TASK TO COMPLETE — Every single record below is to be reproduced exactly.

Items from a data source:
# # # # # # #

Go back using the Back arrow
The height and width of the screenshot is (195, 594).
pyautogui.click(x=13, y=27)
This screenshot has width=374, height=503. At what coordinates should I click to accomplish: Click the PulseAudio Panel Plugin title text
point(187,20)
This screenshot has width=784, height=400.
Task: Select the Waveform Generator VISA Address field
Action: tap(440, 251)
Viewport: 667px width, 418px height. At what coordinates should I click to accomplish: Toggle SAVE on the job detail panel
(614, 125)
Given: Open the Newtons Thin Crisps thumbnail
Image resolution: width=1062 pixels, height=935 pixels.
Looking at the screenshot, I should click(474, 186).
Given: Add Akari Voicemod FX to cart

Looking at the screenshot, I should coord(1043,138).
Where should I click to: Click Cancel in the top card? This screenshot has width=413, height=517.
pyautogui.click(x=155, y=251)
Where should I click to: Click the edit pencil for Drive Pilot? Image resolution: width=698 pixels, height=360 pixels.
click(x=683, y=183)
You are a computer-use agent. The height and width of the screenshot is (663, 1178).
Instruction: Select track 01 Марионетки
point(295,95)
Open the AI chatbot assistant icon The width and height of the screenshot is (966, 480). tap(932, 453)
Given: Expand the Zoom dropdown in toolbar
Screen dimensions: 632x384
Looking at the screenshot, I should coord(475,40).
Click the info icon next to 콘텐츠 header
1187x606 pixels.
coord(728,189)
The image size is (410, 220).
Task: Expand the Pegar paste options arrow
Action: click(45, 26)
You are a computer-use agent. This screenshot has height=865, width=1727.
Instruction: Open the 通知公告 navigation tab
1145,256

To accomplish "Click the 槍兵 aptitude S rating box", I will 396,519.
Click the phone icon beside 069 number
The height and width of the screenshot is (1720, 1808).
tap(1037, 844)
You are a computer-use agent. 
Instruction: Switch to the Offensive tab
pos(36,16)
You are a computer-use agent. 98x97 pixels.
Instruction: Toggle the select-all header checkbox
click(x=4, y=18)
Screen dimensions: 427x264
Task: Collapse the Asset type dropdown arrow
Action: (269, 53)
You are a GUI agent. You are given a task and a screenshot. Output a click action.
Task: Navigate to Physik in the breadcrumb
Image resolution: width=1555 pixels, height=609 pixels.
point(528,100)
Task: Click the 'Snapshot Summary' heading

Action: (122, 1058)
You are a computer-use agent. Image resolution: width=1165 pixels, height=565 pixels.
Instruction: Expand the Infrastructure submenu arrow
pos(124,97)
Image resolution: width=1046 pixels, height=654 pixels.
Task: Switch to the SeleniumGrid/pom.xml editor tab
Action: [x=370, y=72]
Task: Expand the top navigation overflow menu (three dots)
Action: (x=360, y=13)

# # # # # # #

OUTPUT FOR THIS EXERCISE —
Go back using the Back arrow
The height and width of the screenshot is (195, 594).
pyautogui.click(x=13, y=27)
This screenshot has width=374, height=503. At what coordinates should I click to accomplish: Click the PulseAudio Panel Plugin title text
point(187,20)
This screenshot has width=784, height=400.
Task: Select the Waveform Generator VISA Address field
Action: tap(440, 251)
Viewport: 667px width, 418px height. At what coordinates should I click to accomplish: Toggle SAVE on the job detail panel
(614, 125)
Given: Open the Newtons Thin Crisps thumbnail
Image resolution: width=1062 pixels, height=935 pixels.
Looking at the screenshot, I should click(474, 186).
Given: Add Akari Voicemod FX to cart

Looking at the screenshot, I should coord(1043,138).
Where should I click to: Click Cancel in the top card? This screenshot has width=413, height=517.
pyautogui.click(x=155, y=251)
Where should I click to: Click the edit pencil for Drive Pilot? Image resolution: width=698 pixels, height=360 pixels.
click(x=683, y=183)
You are a computer-use agent. The height and width of the screenshot is (663, 1178).
Instruction: Select track 01 Марионетки
point(295,95)
Open the AI chatbot assistant icon The width and height of the screenshot is (966, 480). tap(932, 453)
Given: Expand the Zoom dropdown in toolbar
Screen dimensions: 632x384
Looking at the screenshot, I should coord(475,40).
Click the info icon next to 콘텐츠 header
1187x606 pixels.
coord(728,189)
The image size is (410, 220).
Task: Expand the Pegar paste options arrow
Action: click(45, 26)
You are a computer-use agent. This screenshot has height=865, width=1727.
Instruction: Open the 通知公告 navigation tab
1145,256

To accomplish "Click the 槍兵 aptitude S rating box", I will 396,519.
Click the phone icon beside 069 number
The height and width of the screenshot is (1720, 1808).
tap(1037, 844)
You are a computer-use agent. 
Instruction: Switch to the Offensive tab
pos(36,16)
You are a computer-use agent. 98x97 pixels.
Instruction: Toggle the select-all header checkbox
click(x=4, y=18)
Screen dimensions: 427x264
Task: Collapse the Asset type dropdown arrow
Action: (269, 53)
You are a GUI agent. You are given a task and a screenshot. Output a click action.
Task: Navigate to Physik in the breadcrumb
Image resolution: width=1555 pixels, height=609 pixels.
point(528,100)
Task: Click the 'Snapshot Summary' heading

Action: (122, 1058)
You are a computer-use agent. Image resolution: width=1165 pixels, height=565 pixels.
Instruction: Expand the Infrastructure submenu arrow
pos(124,97)
Image resolution: width=1046 pixels, height=654 pixels.
Task: Switch to the SeleniumGrid/pom.xml editor tab
Action: [x=370, y=72]
Task: Expand the top navigation overflow menu (three dots)
Action: (x=360, y=13)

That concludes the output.